Scritto da in data Maggio 24, 2019

Repubblica Centrafricana, tre giorni di lutto dopo il massacro / Congo Brazzaville, cooperazione militare con la Russia / Uganda, punito chi dà soldi ai bambini di strada / Clima, oggi secondo sciopero globale (in foto) / Germania, il giovane youtuber contro la Cdu / La Francia riconosce di aver costretto la Polinesia a subìre i test nucleari.

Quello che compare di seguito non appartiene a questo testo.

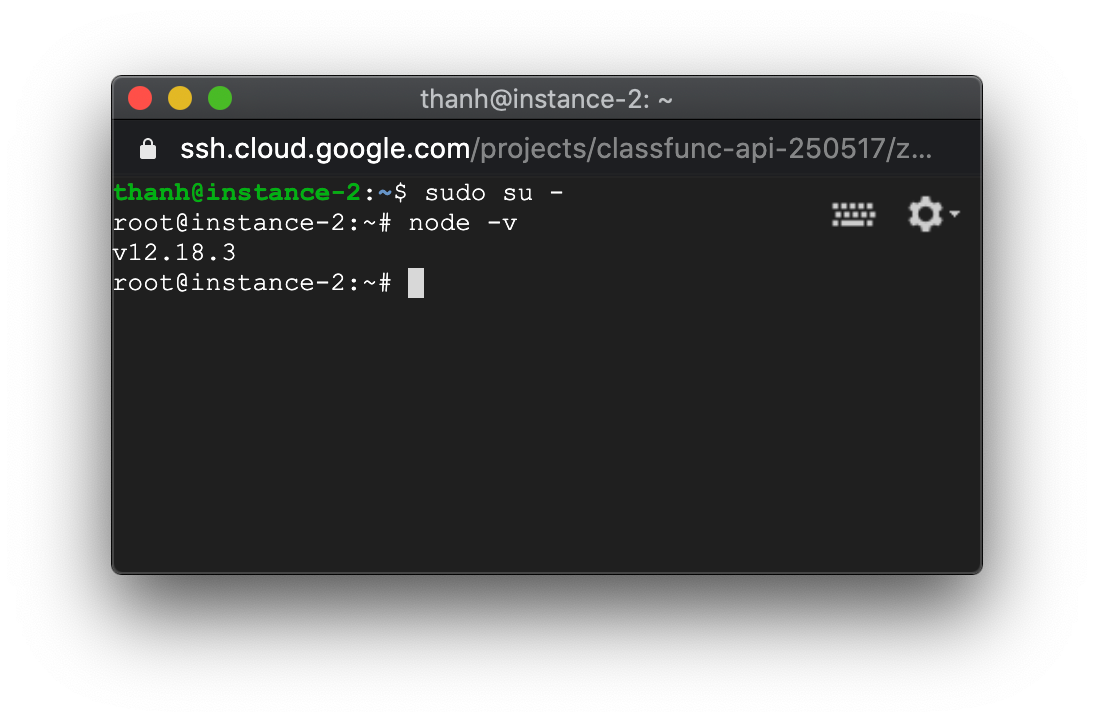
Task: Click the window title thanh@instance-2: ~
Action: click(x=546, y=99)
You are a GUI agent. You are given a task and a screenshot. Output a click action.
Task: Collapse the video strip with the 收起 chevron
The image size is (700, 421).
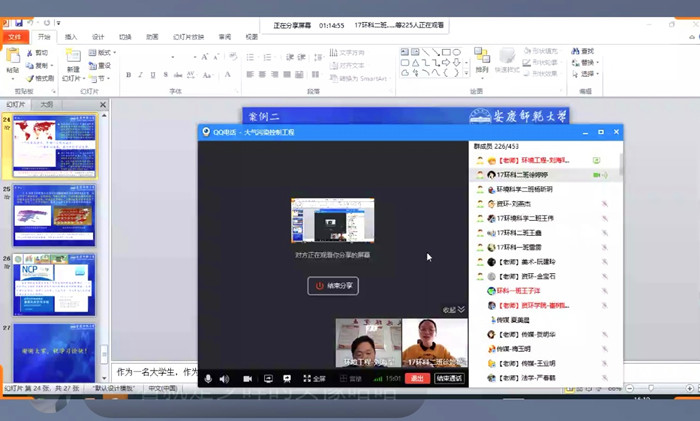click(455, 310)
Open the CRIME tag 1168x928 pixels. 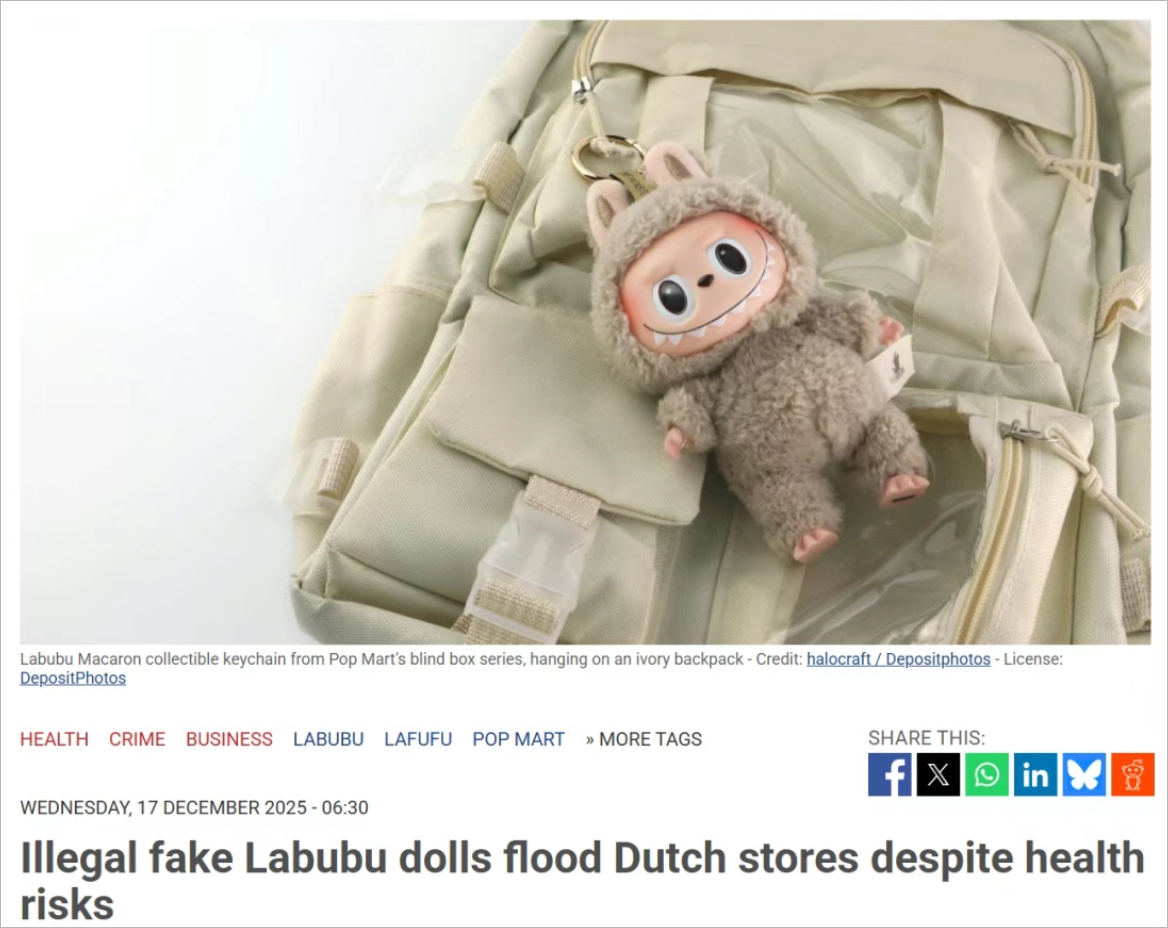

Questo e molto altro nel web notiziario di Radio Bullets, un podcast di notizie dal mondo oggi a cura di Paola Mirenda. Musiche di Walter Sguazzin.

 

Approfondimenti: 

Elezioni europee, il governo britannico potrebbe finire sotto processo per i problemi che si sono verificati ieri al momento del voto, in particolare per quel che riguarda i cittadini europei residenti in Gran Bretagna che avevano chiesto, come previsto dalle normative comunitarie, di poter votare nel Regno unito. Molti cittadini hanno denunciato di essere stati cancellati dalle liste elettorali senza preavviso, o di non essere proprio stati inseriti per errori materiali. Secondo un avvocato specializzato in diritto comunitario, si potrebbe ipotizzare una violazione dell’articolo 20 del Trattato sul funzionamento dell’Unione europea, che stabilisce il diritto di ogni cittadino comunitario di votare alle stesse condizioni dei cittadini residenti. Il Guardian ha chiesto ai suoi lettori che si sono trovati in questa situazione di raccontare la propria esperienze, raccogliendo oltre 500 testimonianze.

 

Si avvia verso i sette milioni di visualizzazioni il video con cui il giovane youtuber Rezo accusa la Cdu tedesca (ma anche l’Spd) di aver sbagliato tutto sui temi principali: ambiente, società, guerre, ricerca, libertà.

Il video nasce come un invito rivolto ai suoi coetanei a votare per le elezioni europee (“altrimenti i pensionati decidono del tuo futuro e non è bello”) e diventa un lungo elenco dei motivi per cui gli attuali politici non valgono nulla. Ieri la Cdu gli ha replicato con un tweet del segretario generale Paul Ziemiak : “Vieni, parliamone a voce” e un lungo comunicato in cui il partito di Angela Merkel ammette di non aver fatto poi le cose così bene e che molte delle critiche del ragazzo – che su youtube ha un milione e mezzo di fan – sono legittime.